Giovanni De Gregorio (University of Milano Bicocca)
On 31 January 2020, Brexit occurred. The United Kingdom left the European Union and a new transition period began until the end of 2020. During this period EU rules will remain in force while the relationship been the UK and EU will be subject to negotiation. This rule also applies to data protection law. At the end of the transition period, the GDPR will be no longer applicable in the UK. National laws implementing EU Directives in the field of privacy and data protection will, however, remain in force until they are amended or repealed at the domestic level.
Since data are a crucial asset of the digital economy, the field of data protection is of particular concern for several reasons. The impossibility to rely on a clear framework in the field of data could slow down the development of new products and services and increase the degree of uncertainty in the business sector. It is not by chance whether Google reacted to this situation by moving out all its data about British users of its services, including Gmail, YouTube, and the Android Play store, from Ireland to the US, as it seeks to avoid legal risks after Brexit. Beyond corporates’ interests, the lack of legal certainty and the threat to opt-out from one of the most protective system of data protection in the world could also affect the effective protection of individuals’ fundamental rights like privacy and data protection.
The challenges are therefore multifaceted. Among them, the transfer of personal data is one of the most evidently affected areas by Brexit. It is no mystery that the UK hosts one of the most active technological and financial sectors whose innovation and services are important contributions to the European economy. The free flow of personal data is a sensitive field to ensure that both sides can benefit from the opportunities for data sharing. In October 2019, because of the importance of data flow and exchange, the UK and the Union committed to ensuring a high level of personal data protection. In the meantime, the rules established by the GDPR for the transfer of personal data outside the Union borders will apply during the transition period so that data controllers should not rely on other legal bases in the lack of an adequacy decision. Besides, the transition period also allows UK data controllers to transfer data outside the Union based on adequacy decisions and to avoid the appointment of EU-based representatives according to Article 27 GDPR.

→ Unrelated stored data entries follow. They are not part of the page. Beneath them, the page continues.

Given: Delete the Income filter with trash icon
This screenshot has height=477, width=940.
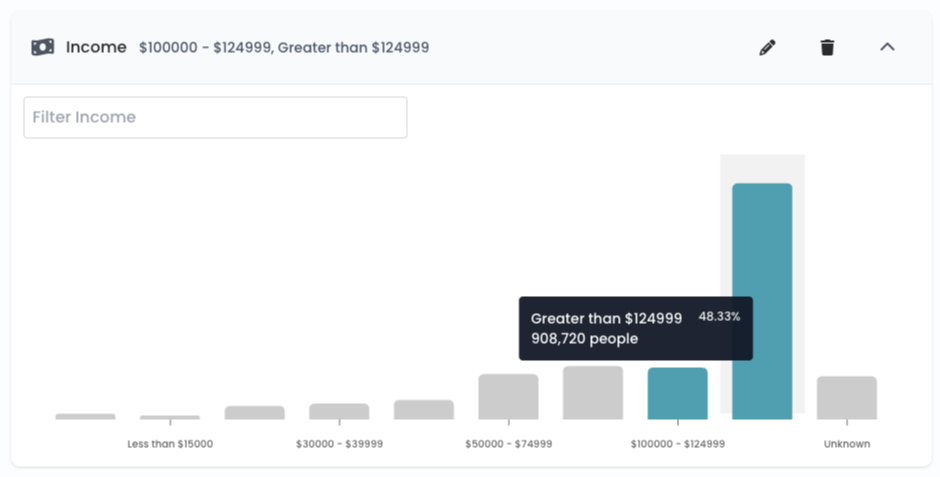Looking at the screenshot, I should tap(827, 47).
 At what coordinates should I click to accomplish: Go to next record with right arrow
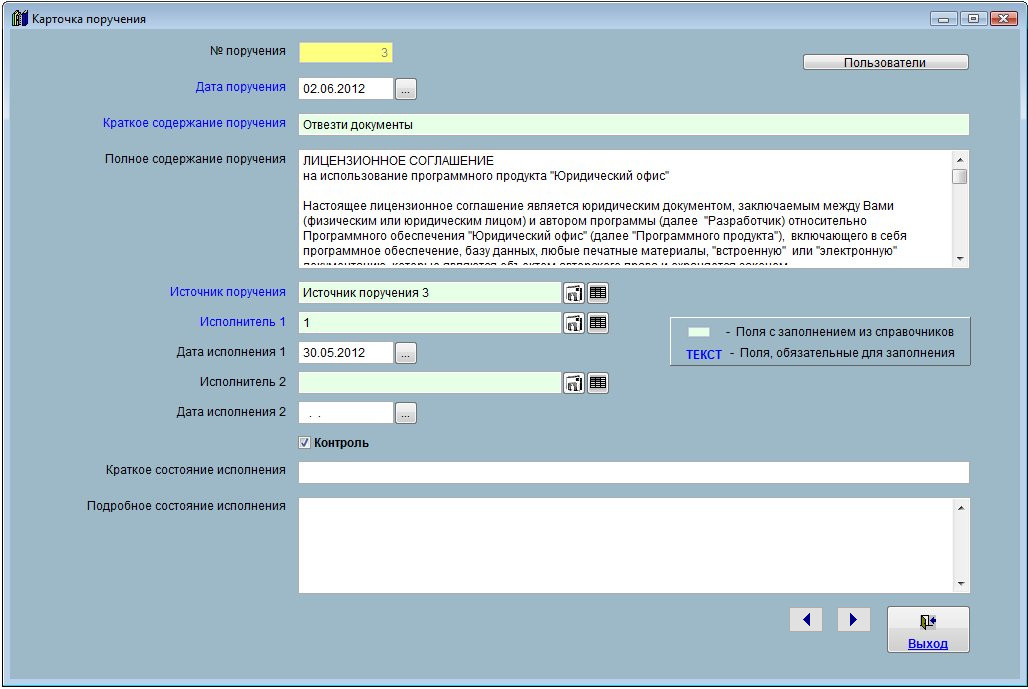pos(853,620)
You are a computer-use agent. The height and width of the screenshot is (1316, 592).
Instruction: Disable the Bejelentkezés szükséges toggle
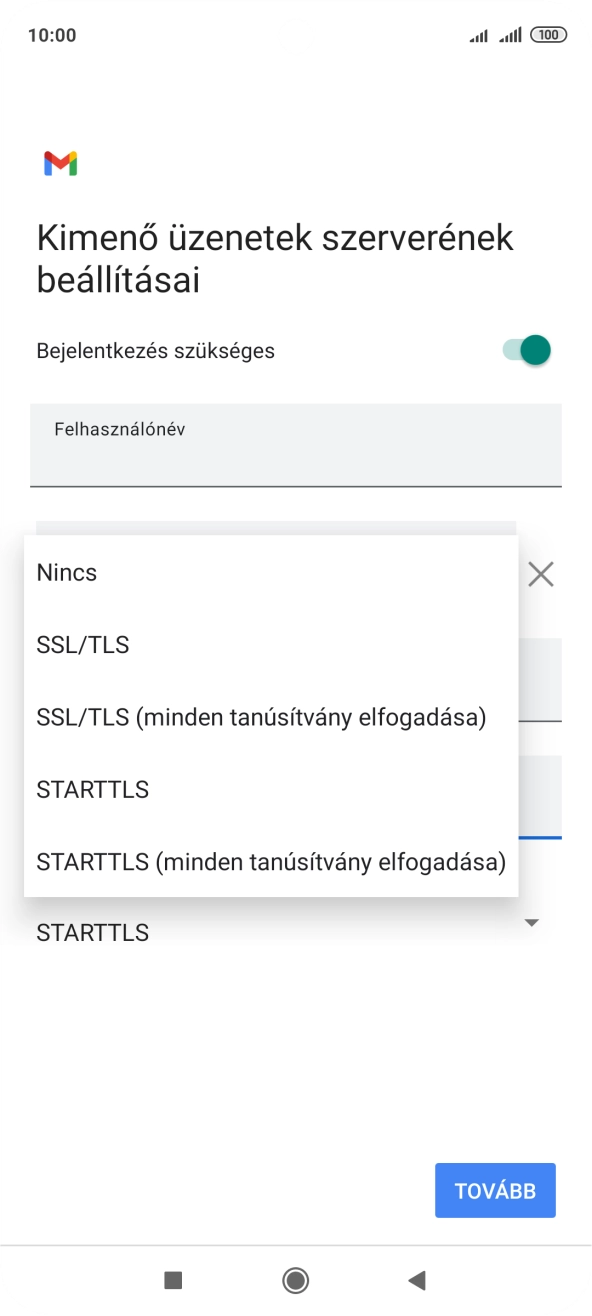[526, 350]
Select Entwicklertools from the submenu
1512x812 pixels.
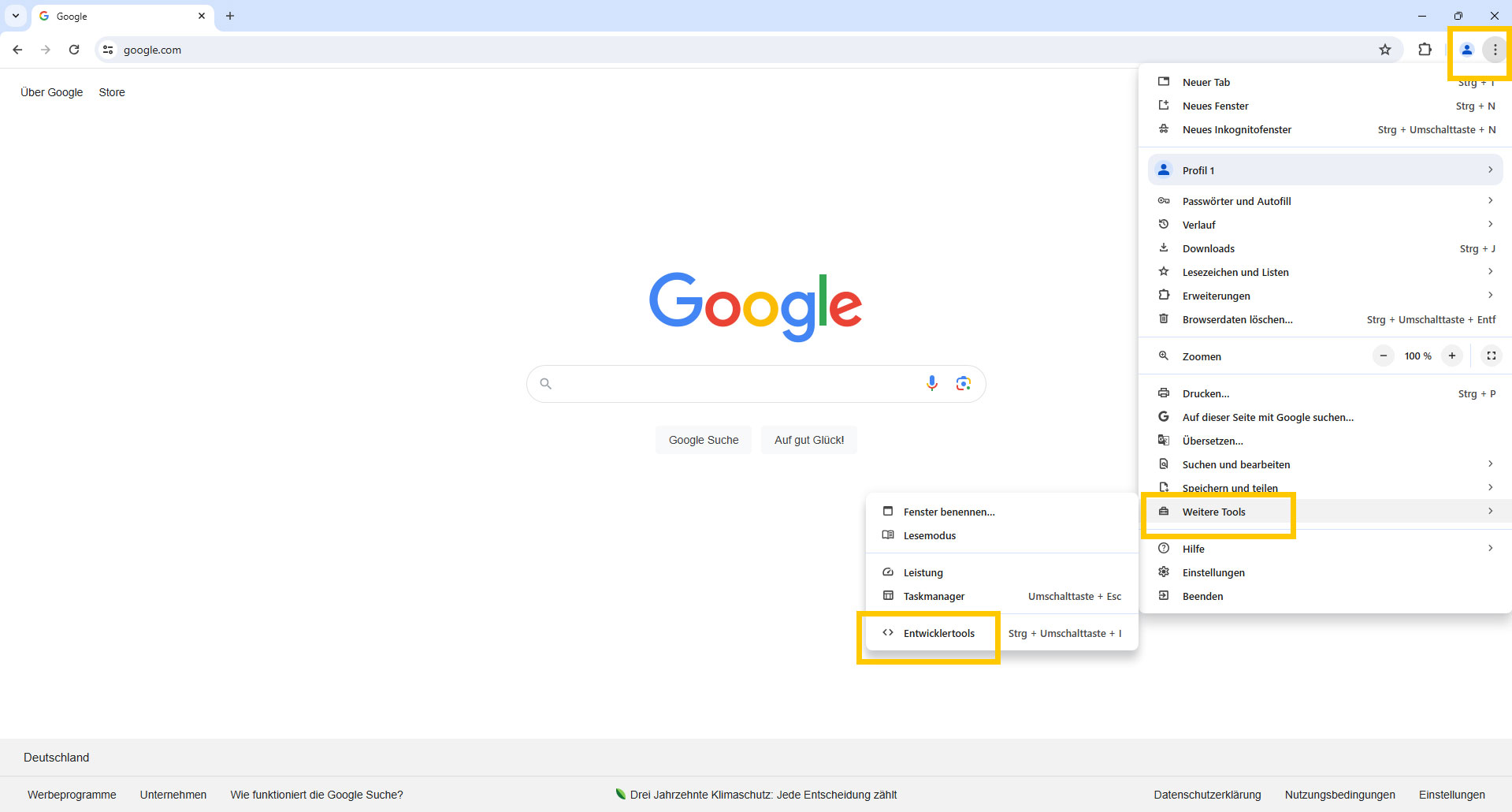[938, 633]
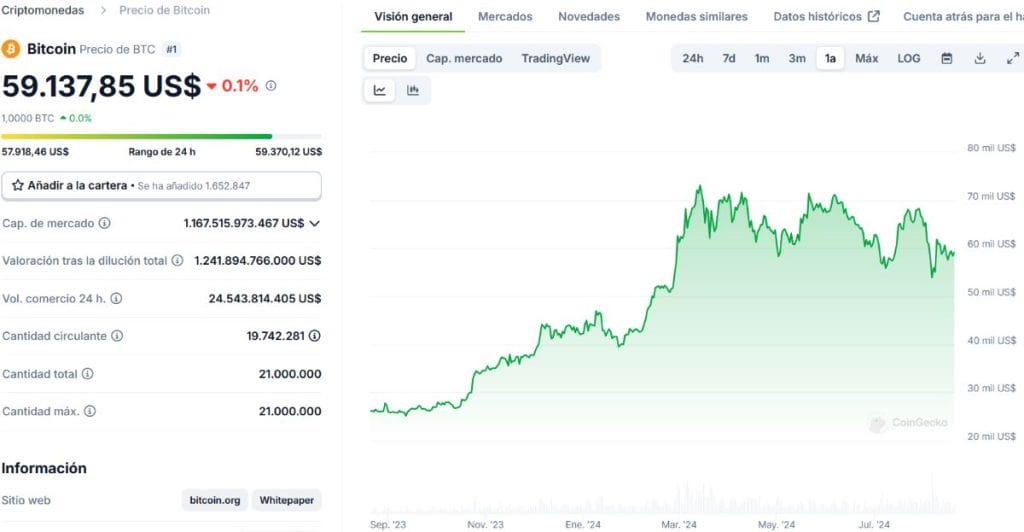Open the Mercados tab
This screenshot has width=1024, height=532.
[505, 16]

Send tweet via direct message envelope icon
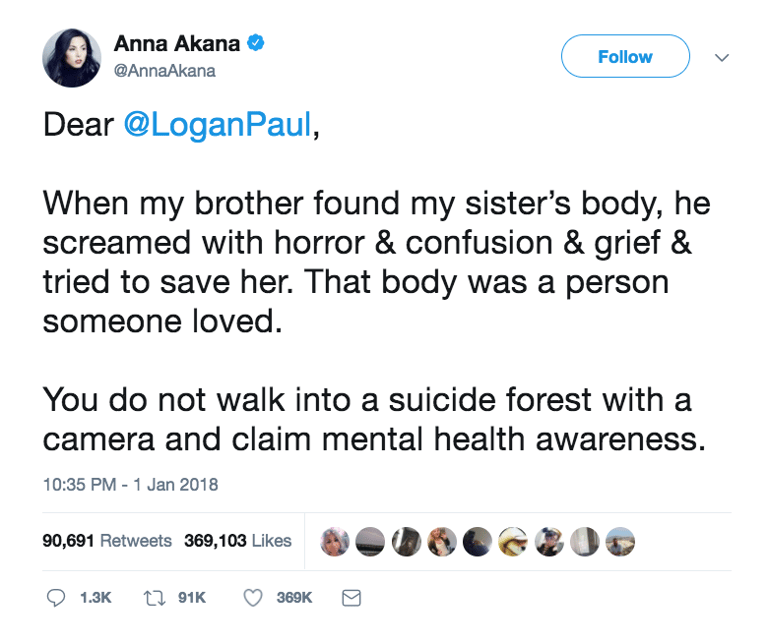(x=351, y=597)
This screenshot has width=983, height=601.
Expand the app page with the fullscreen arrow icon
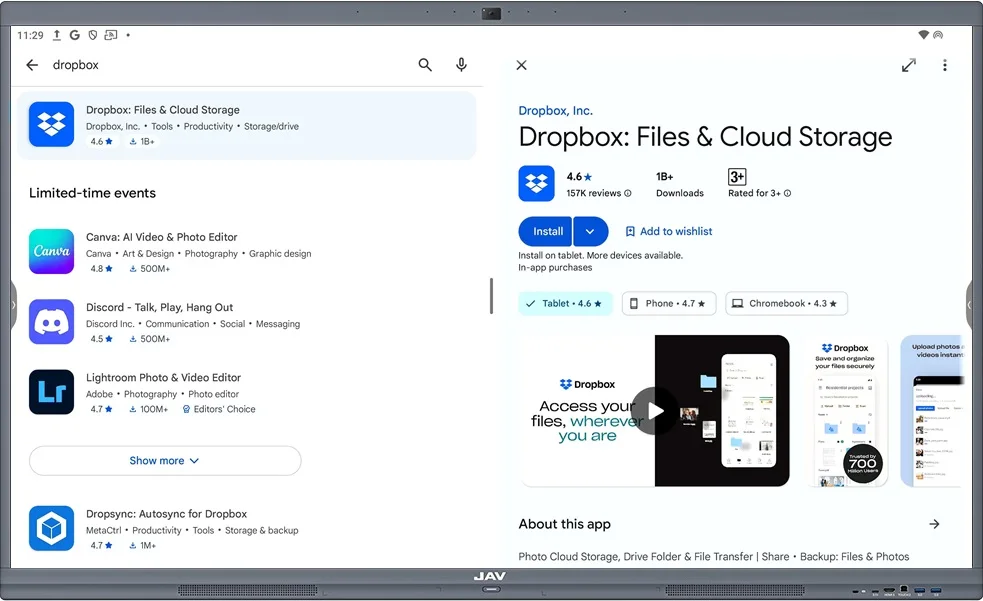(x=908, y=64)
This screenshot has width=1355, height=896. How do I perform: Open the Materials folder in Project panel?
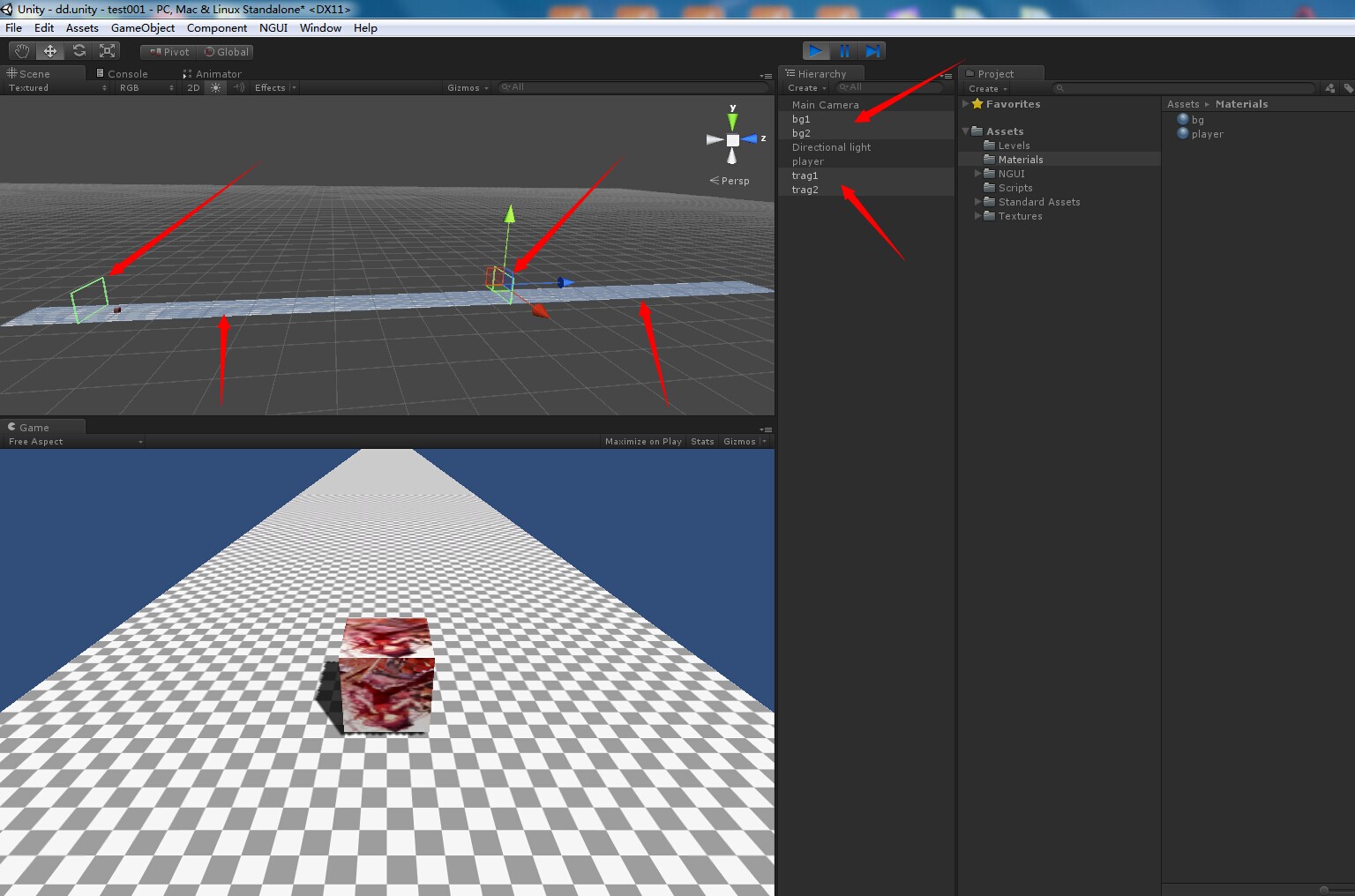(1020, 159)
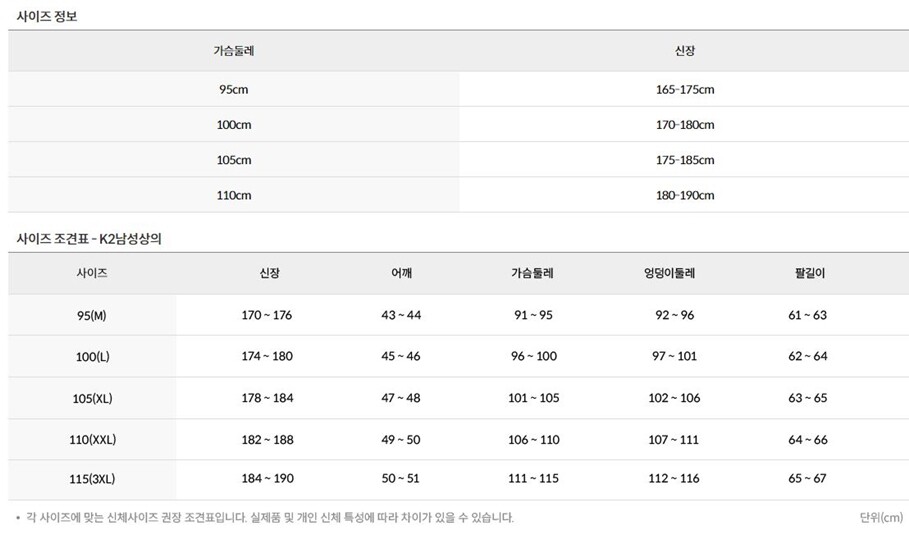This screenshot has height=534, width=909.
Task: Select the 165-175cm height cell
Action: pos(685,90)
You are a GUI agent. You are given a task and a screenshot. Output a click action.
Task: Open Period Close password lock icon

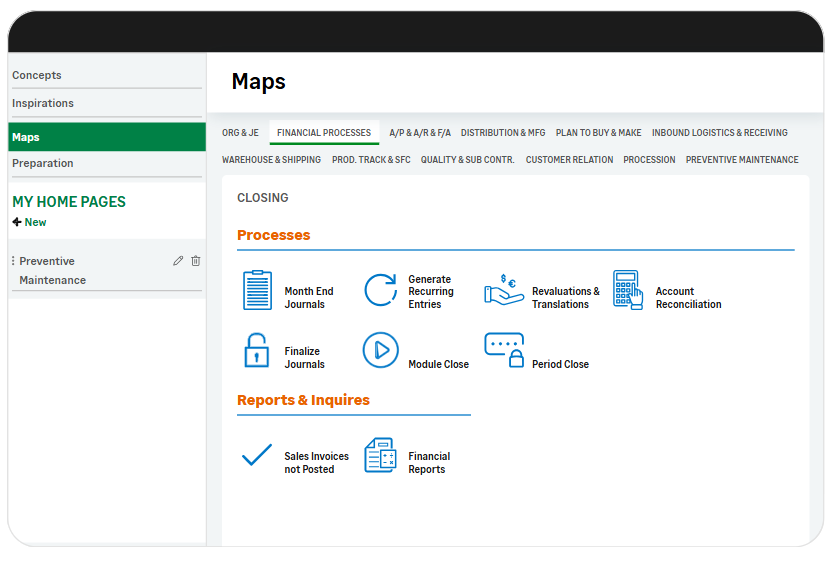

Within this framework, the recent policy paper describing the UK’s approach to negotiations can provide further insights into the future of data in the aftermath of the transition period. While the UK has stressed its intention to rely on an independent policy on data protection at the end of the transition period, it committed to high data protection standards and to maintain a cooperative approach. The document underlines that the UK Information Commissioner’s Office will try to cooperate with EU Member State data protection authorities to facilitate the dialogue on data protection issues in the future.
Nevertheless, the document mainly focuses on the Comprehensive Free Trade Agreement (CFTA). The field of data is indeed addressed from a predominant economic dimension. The UK approach stresses the role of data sharing in different sectors like commercial trade, sanitary measures, fisheries, aviation, and migration. Even in the digital field, the aim is to stimulate e-commerce through actions that facilitate the cross-border flow of data. This economic focus should not surprise since it is mainly the result of the political goal of the UK to conduct negotiations on ‘friendly cooperation between sovereign equals, with both parties respecting one another’s legal autonomy and right to manage their own resources as they see fit’.
The focus moves to a more concerned approach to fundamental rights and the rule of law in the field of law enforcement. Despite the main focus on data sharing like criminal records, the document also underlines how police and judicial cooperation will be underpinned by the protection of human rights, the rule of law and high standards of data protection. It is worth mentioning that this approach would not change the general UK’s approach. Indeed, the agreement will only concern this objective but will not deal with how the UK should protect and enforce human rights and the rule of law.
Furthermore, outside the framework of the trade agreement, the document addresses the concerns relating to the transfer of personal data. The document clarifies the intention of the UK to obtain an ‘adequacy decisions’ from the EU under both the General Data Protection Regulation and the Law Enforcement Directive before the end of the transition period.
Brexit is another example of the high political and economic value of data in the information society. Negotiations would focus mainly on data sharing to ensure the free flow of personal data. Nevertheless, if the UK would intend to achieve an adequacy decision and maintain friendly cooperation with the EU competent authorities, it will not be able to disregard the highest level of protection of privacy and data protection as enshrined in the Charter of Fundamental Rights and interpreted by the European Court of Justice during these years.
The views expressed in this article reflect the position of the author and not necessarily the one of the Brexit Institute Blog
Giovanni De Gregorio is a Ph.D. Candidate in Public Law at the University of Milano-Bicocca
 Madhumita Murgia, ‘Google moves UK user data to US to avert Brexit risks’ Financial Times (20 February 2020).
 Political Declaration setting out the framework for the future relationship between the European Union and the United Kingdom as agreed at negotiators’ level on 17 October 2019, to replace the one published in OJ C 66I of 19.2.2019.
 The Future Relationship with the EU. The UK’s Approach to Negotiations (27 February 2020).